━━━━━ Passage provided
IDEAS home Printed from https://ideas.repec.org/a/plo/pcbi00/1003374.html
   My bibliography  Save this article

A Network Inference Method for Large-Scale Unsupervised Identification of Novel Drug-Drug Interactions

Author

Listed:
  • Roger Guimerà
  • Marta Sales-Pardo

Abstract

Characterizing interactions between drugs is important to avoid potentially harmful combinations, to reduce off-target effects of treatments and to fight antibiotic resistant pathogens, among others. Here we present a network inference algorithm to predict uncharacterized drug-drug interactions. Our algorithm takes, as its only input, sets of previously reported interactions, and does not require any pharmacological or biochemical information about the drugs, their targets or their mechanisms of action. Because the models we use are abstract, our approach can deal with adverse interactions, synergistic/antagonistic/suppressing interactions, or any other type of drug interaction. We show that our method is able to accurately predict interactions, both in exhaustive pairwise interaction data between small sets of drugs, and in large-scale databases. We also demonstrate that our algorithm can be used efficiently to discover interactions of new drugs as part of the drug discovery process.Author Summary: Over one in four adults older than 57 in the US take five or more prescriptions at the same time; as many as 4% are at risk of a major adverse drug-drug interaction. Potentially beneficial effects of drug combinations, on the other hand, are also important. For example, combinations of drugs with synergistic effects increase the efficacy of treatments and reduce side effects; and suppressing interactions between drugs, in which one drug inhibits the action of the other, have been found to be effective in the fight against antibiotic-resistant pathogens. With thousands of drugs in the market, and hundreds or thousands being tested and developed, it is clear that we cannot rely only on experimental assays, or even mechanistic pharmacological models, to uncover new interactions. Here we present an algorithm that is able to predict such interactions. Our algorithm is parameter-free, unsupervised, and takes, as its only input, sets of previously reported interactions. We show that our method is able to accurately predict interactions, even in large-scale databases containing thousands of drugs, and that it can be used efficiently to discover interactions of new drugs as part of the drug discovery process.
━━━━━━━━━━
▶ What to do: Copy out the drug-drug interaction article page in full, word for word.
━━━━━ Given material
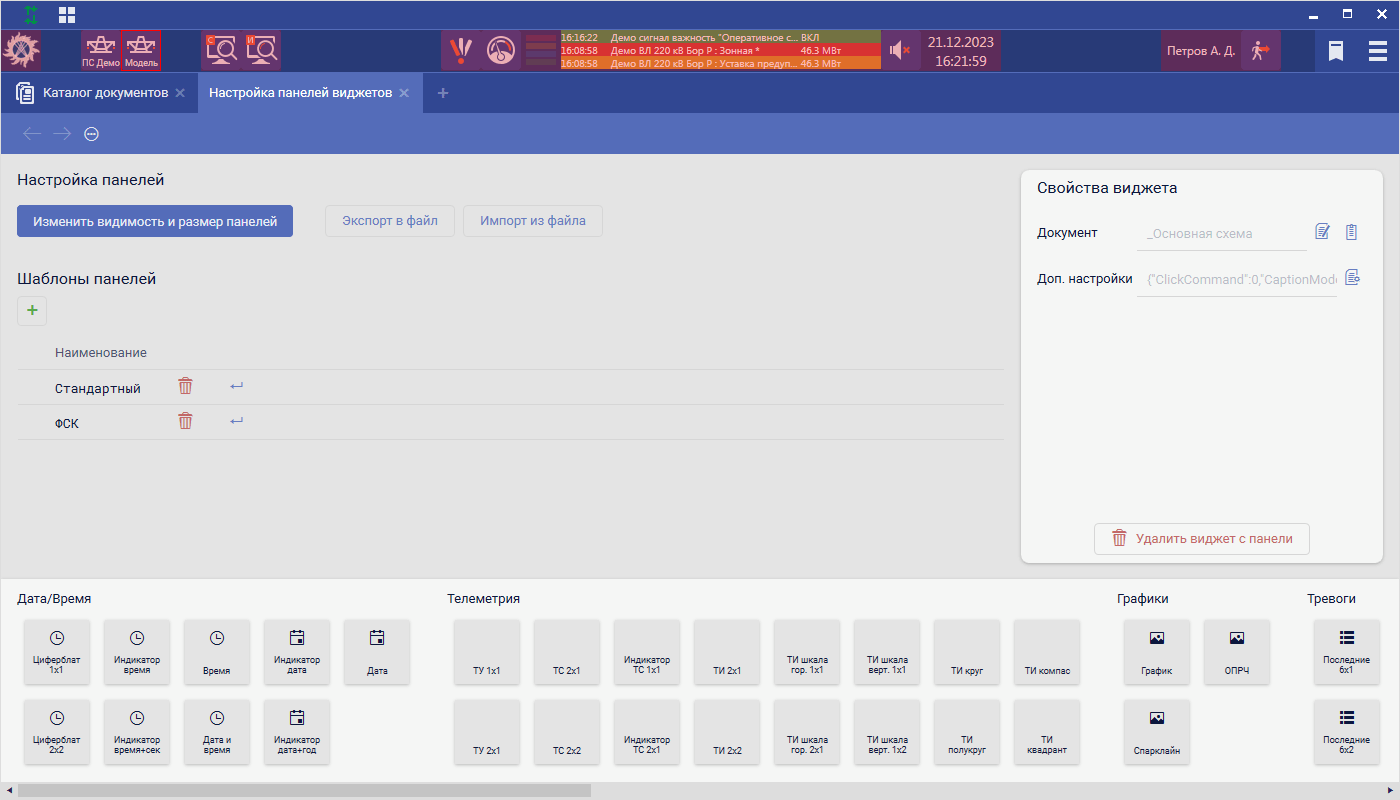The height and width of the screenshot is (800, 1400).
Task: Click edit icon next to Документ field
Action: tap(1322, 232)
━━━━━━━━━━
▶ Your response:
IDEAS home Printed from https://ideas.repec.org/a/plo/pcbi00/1003374.html
   My bibliography  Save this article

A Network Inference Method for Large-Scale Unsupervised Identification of Novel Drug-Drug Interactions

Author

Listed:
  • Roger Guimerà
  • Marta Sales-Pardo

Abstract

Characterizing interactions between drugs is important to avoid potentially harmful combinations, to reduce off-target effects of treatments and to fight antibiotic resistant pathogens, among others. Here we present a network inference algorithm to predict uncharacterized drug-drug interactions. Our algorithm takes, as its only input, sets of previously reported interactions, and does not require any pharmacological or biochemical information about the drugs, their targets or their mechanisms of action. Because the models we use are abstract, our approach can deal with adverse interactions, synergistic/antagonistic/suppressing interactions, or any other type of drug interaction. We show that our method is able to accurately predict interactions, both in exhaustive pairwise interaction data between small sets of drugs, and in large-scale databases. We also demonstrate that our algorithm can be used efficiently to discover interactions of new drugs as part of the drug discovery process.Author Summary: Over one in four adults older than 57 in the US take five or more prescriptions at the same time; as many as 4% are at risk of a major adverse drug-drug interaction. Potentially beneficial effects of drug combinations, on the other hand, are also important. For example, combinations of drugs with synergistic effects increase the efficacy of treatments and reduce side effects; and suppressing interactions between drugs, in which one drug inhibits the action of the other, have been found to be effective in the fight against antibiotic-resistant pathogens. With thousands of drugs in the market, and hundreds or thousands being tested and developed, it is clear that we cannot rely only on experimental assays, or even mechanistic pharmacological models, to uncover new interactions. Here we present an algorithm that is able to predict such interactions. Our algorithm is parameter-free, unsupervised, and takes, as its only input, sets of previously reported interactions. We show that our method is able to accurately predict interactions, even in large-scale databases containing thousands of drugs, and that it can be used efficiently to discover interactions of new drugs as part of the drug discovery process.